CHALLENGE A: Rewrite the passage on diversity at the American Red Cross, everything from "For an organization" down to "improve our services.", with "diversity" replaced by "inclusion".

Diversity is an asset in any business, but in the business of saving lives it is an imperative. Nowhere is this more true than at the American Red Cross. Our mission is so critical, our presence so pervasive and our need for inclusiveness so profound that any barrier to participation can jeopardize our ability to function.
What resources does it take for the Red Cross to be there for the victims of more than 70,000 disasters every year and provide about half of the nation’s blood supply? To start with, it takes more than 900 locally supported chapters, 35,000 employees, 1.2 million volunteers, sustained partnerships with thousands of charitable, corporate and government entities, 36 blood services regions and annual revenue of $3 billion-the nonprofit equivalent to a major corporation.
For an organization of such breadth, diversity must be more than a series of well-intended outreach programs and hiring policies. It needs to be systemic, a requirement that can be met only if the effort is led from the top.
As a result, we’ve made diversity a key element in our strategic plan. First, we are committed to being America’s partner in mobilizing communities to help prevent, prepare for and respond to emergencies; to be successful, we must include every part of every community. We also need to inspire a new generation of volunteers and supporters. And we must strengthen our financial base, infrastructure and support systems to continuously improve our services.

CHALLENGE B: From the records below, copy out each line in which the word "Open" appears.

STORED RECORDS:
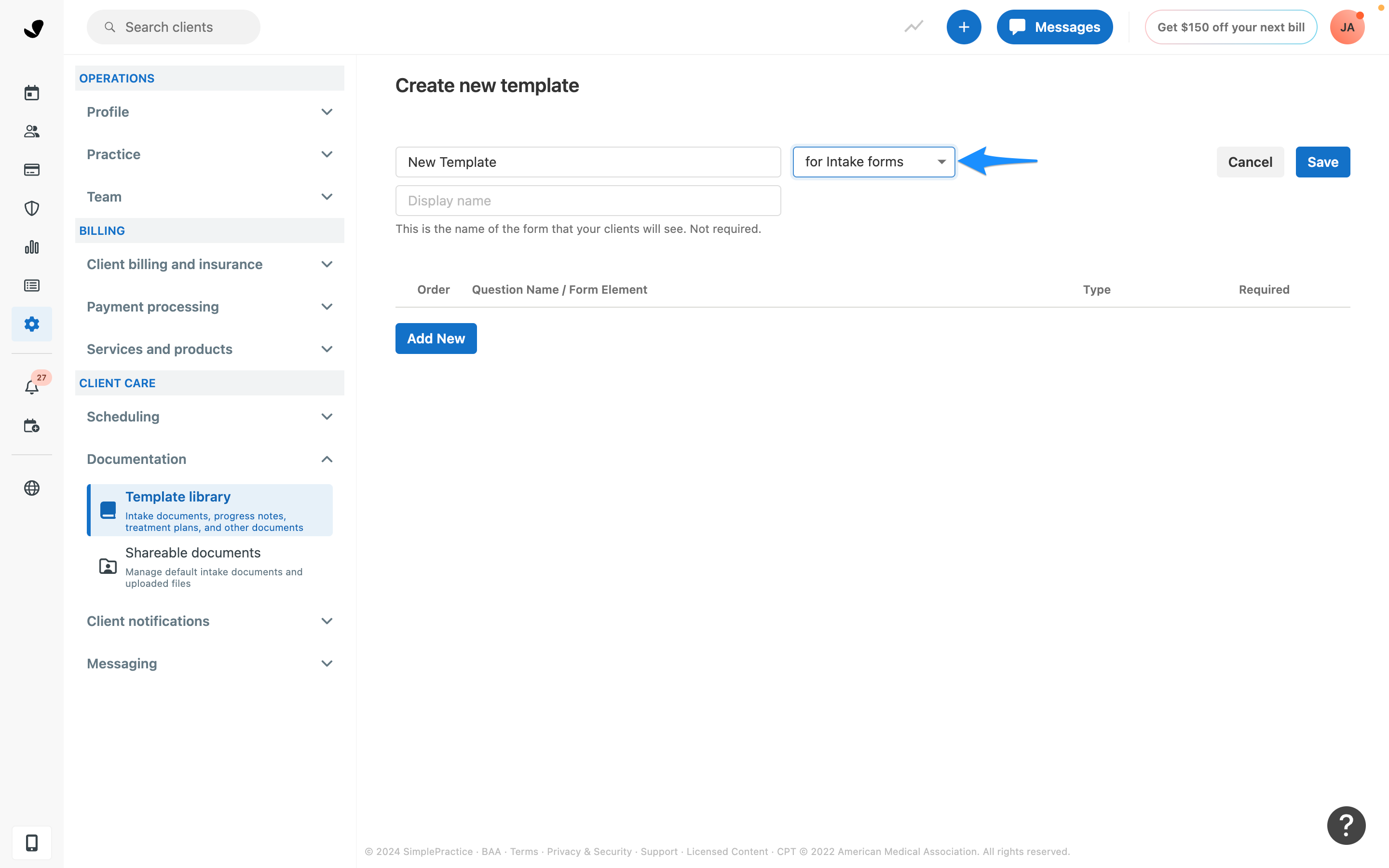1389x868 pixels.
Task: Click the Terms footer link
Action: click(x=523, y=851)
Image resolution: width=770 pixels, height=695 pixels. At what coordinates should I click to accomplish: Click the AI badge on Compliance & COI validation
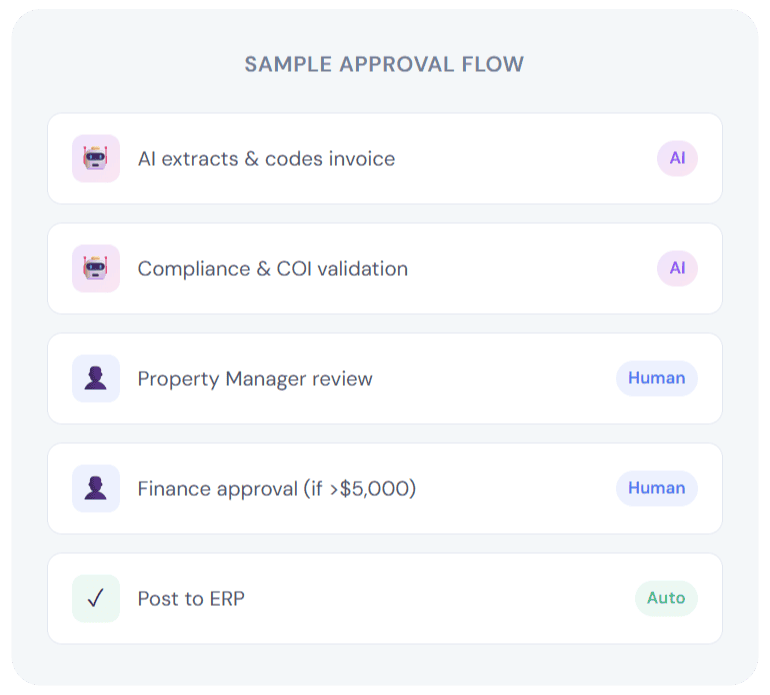point(677,268)
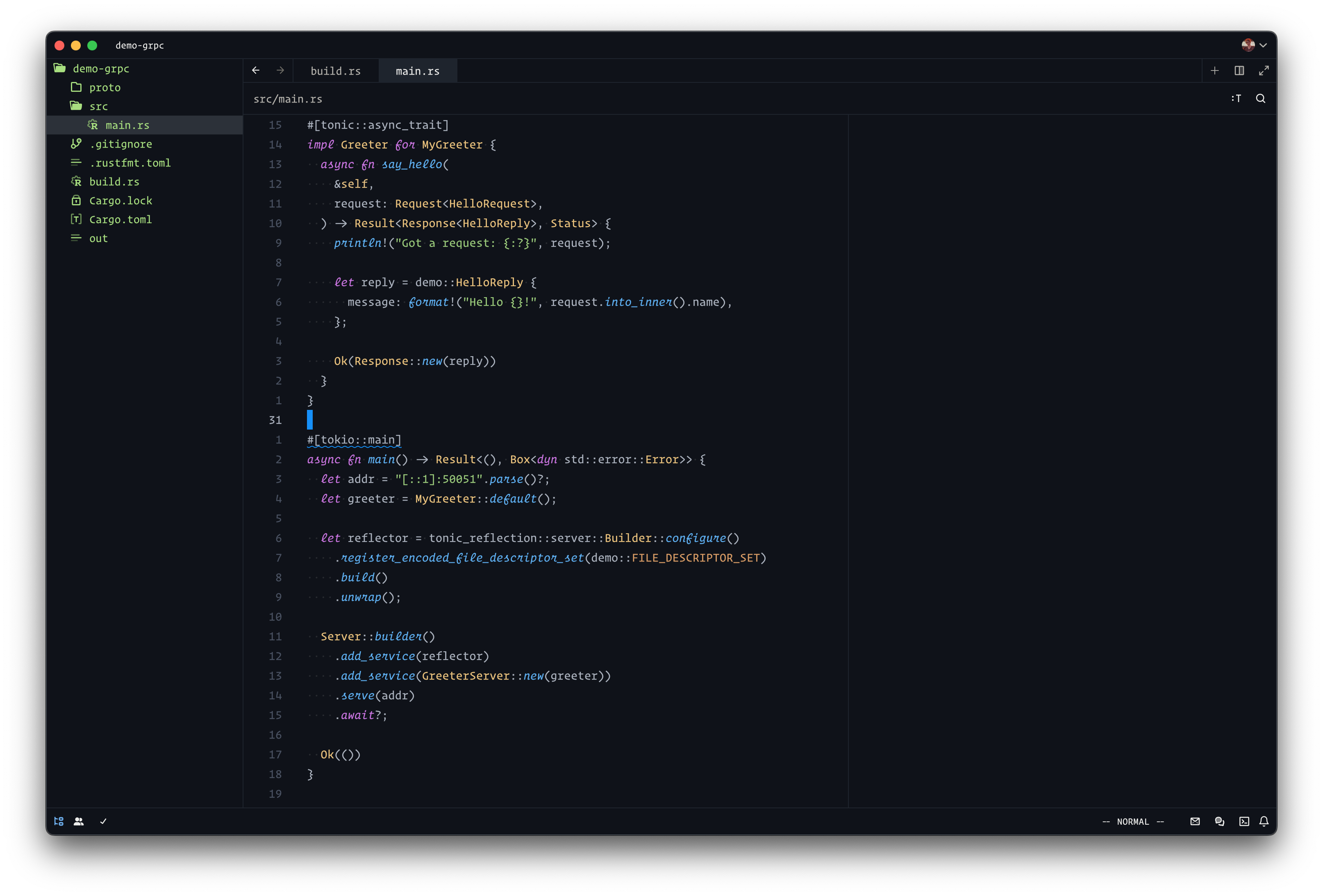The width and height of the screenshot is (1323, 896).
Task: Open the user avatar dropdown top right
Action: pos(1253,45)
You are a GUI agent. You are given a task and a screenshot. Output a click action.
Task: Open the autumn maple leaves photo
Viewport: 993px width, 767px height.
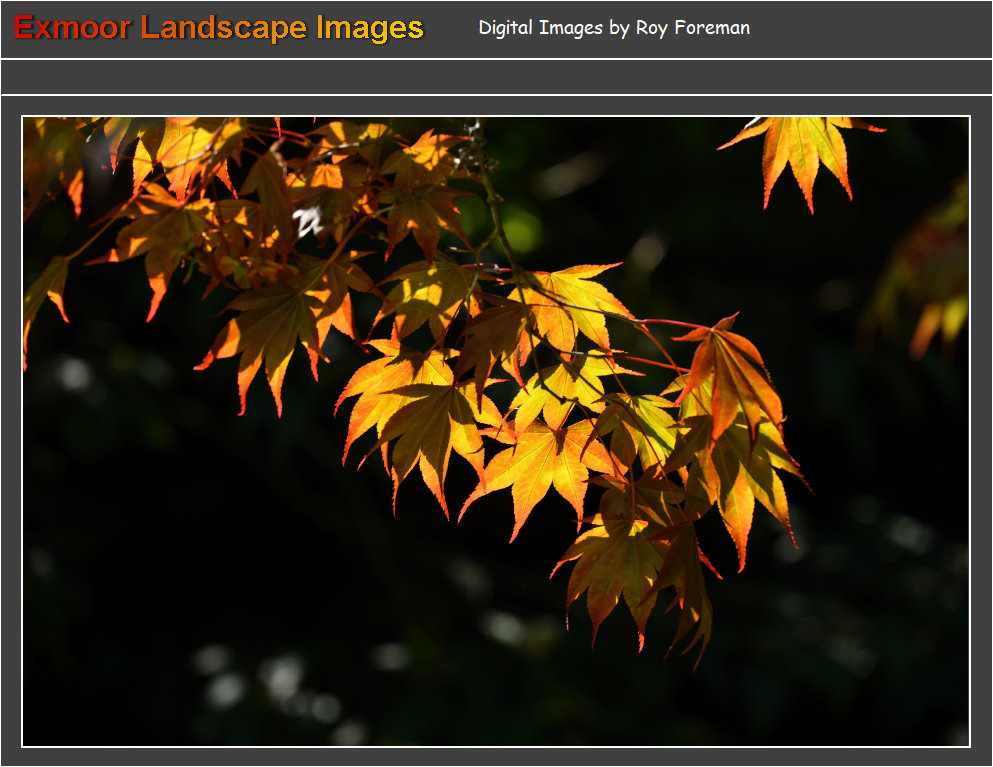click(496, 432)
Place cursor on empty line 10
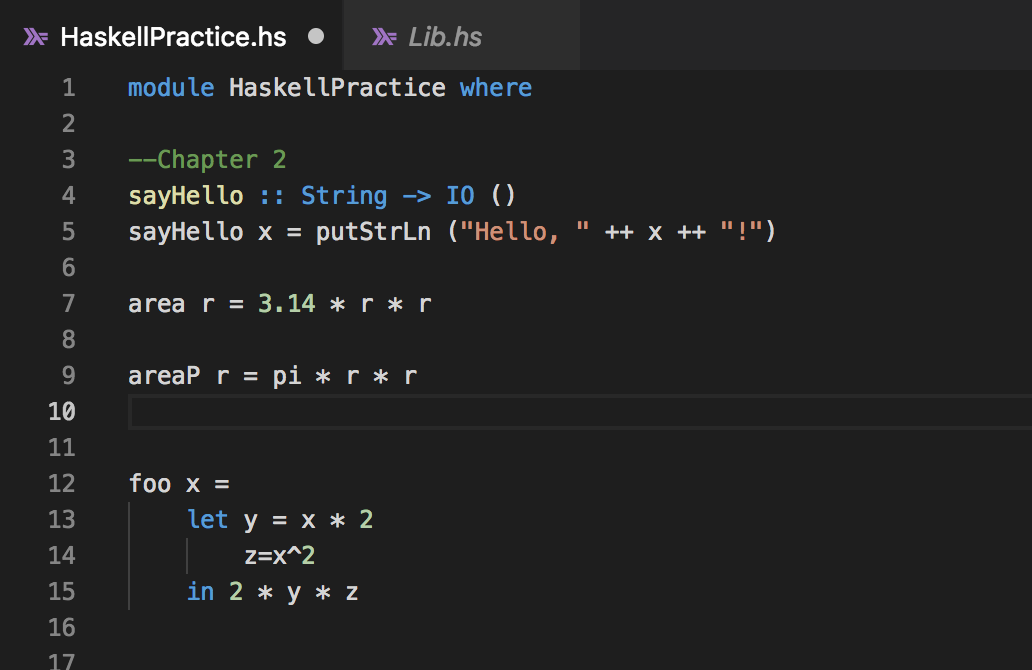The width and height of the screenshot is (1032, 670). click(500, 412)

FULL RESPONSE A:
For an organization of such breadth, inclusion must be more than a series of well-intended outreach programs and hiring policies. It needs to be systemic, a requirement that can be met only if the effort is led from the top.
As a result, we’ve made inclusion a key element in our strategic plan. First, we are committed to being America’s partner in mobilizing communities to help prevent, prepare for and respond to emergencies; to be successful, we must include every part of every community. We also need to inspire a new generation of volunteers and supporters. And we must strengthen our financial base, infrastructure and support systems to continuously improve our services.

FULL RESPONSE B:
Task: Open the user avatar dropdown top right
Task: Open the autumn maple leaves photo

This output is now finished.